What is perhaps most surprising, though, is not that feminists like Ms. Hirshman believe homemaking is second-class drudgery, but that so many people still get worked up over the issue. After all, feminist thinkers have been proclaiming the need to free women from the bondage of housework for a long time. It is, as Ms. Hirshman freely acknowledges, precisely what Ms. Friedan argued in "The Feminine Mystique," first published more than 40 years ago.
"The only kind of work which permits an able woman to realize her abilities fully," Ms. Friedan wrote, "is the kind that was forbidden by the feminine mystique, the lifelong commitment to an art or science, to politics or profession." Not homemaking, not motherhood.
In an interview, Ms. Hirshman said that in the course of researching a book, she began to wonder when feminism switched from offering a clear blueprint for liberation to choosing from Column A and Column B.
"I was curious to see when we got to the place when they decided to sidestep the definition of the good life by Friedan," she said, "to whatever floats your boats."
She traced the change to the late 80's, when the women's movement decided to frame the debate over legalized abortion as a question of a woman's choice. The language, she says, "spilled over."

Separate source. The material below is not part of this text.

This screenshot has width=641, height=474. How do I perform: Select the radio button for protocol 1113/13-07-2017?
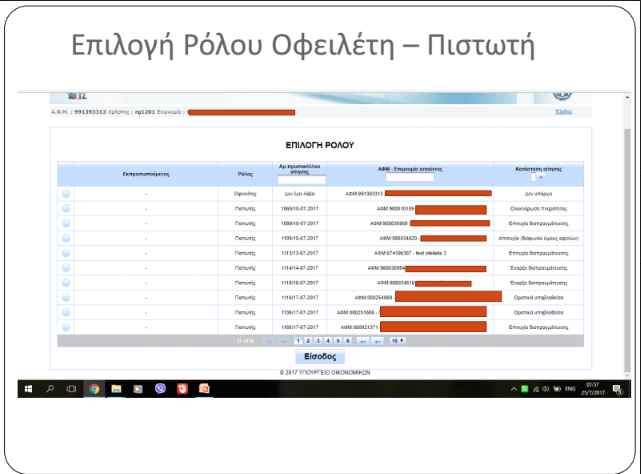tap(66, 254)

That Ms. Hirshman's views on family life now sound so radical is a testament to how roundly the mainstream has rejected them. While rigid doctrines may have made sense in the early days, they don't now, when major goals have been won and a more diverse group of women are in the picture. Indeed, the common critique of the women's movement in the 60's and 70's was that it was too elitist and dogmatic, that it didn't respect women who wanted to stay home.

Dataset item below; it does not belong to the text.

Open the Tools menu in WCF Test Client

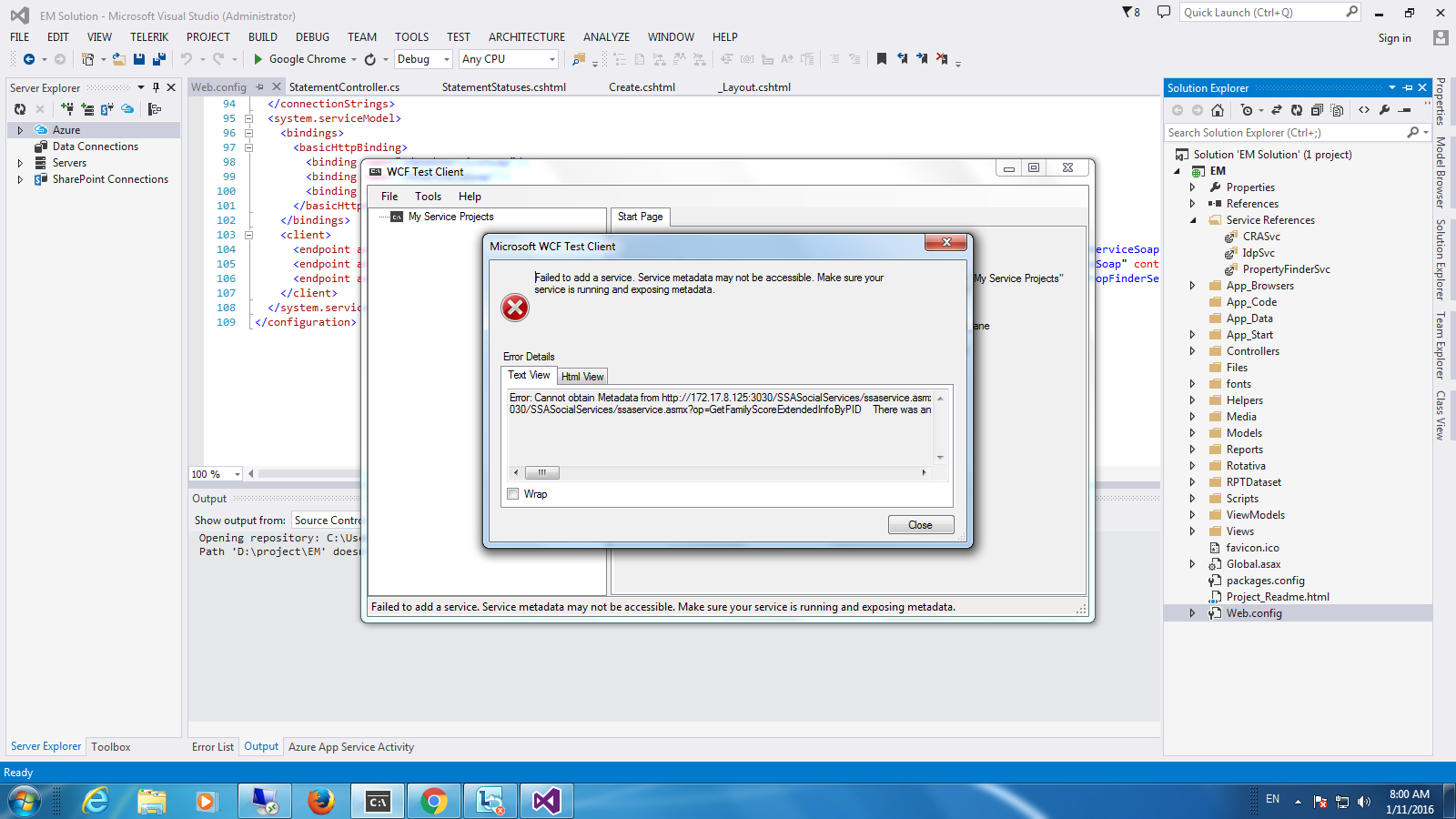point(428,197)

Choice feminism was an adjustment to reality. But reality, of course, is messy and confusing. It's not clear what should give when women are still responsible for a disproportionate share of the housework, they miss their children while they're at work all day, good child care is expensive, and time off or part-time work hampers a career.
In the continuing Web discussion about Ms. Hirshman's article, many women angry with her conclusions still agreed with her complaints about the unequal burden between men and women for home and family.
A Web site called the Half Changed World, for example, written by a self-described mom and policy wonk, said: "I honestly don't know what's going to break through the domestic glass ceiling. I used to think that it just was going to take time, that of course the younger generation would adopt a more equitable distribution of labor. I don't see that happening."
Choice feminism doesn't provide any formula or model for happily balancing family, work, love, chores, play, sleep and more. Nothing does anymore.
. "We've been living through this massive transformation where those predictable pathways have really eroded," said Kathleen Gerson, a New York University sociologist.
That is why edicts that order women either to get out of the house or to stay there inevitably resurface. Issuing marching orders is simple. "Viva la revolución!" is a lot catchier than "Muddle Through!" It's just not helpful.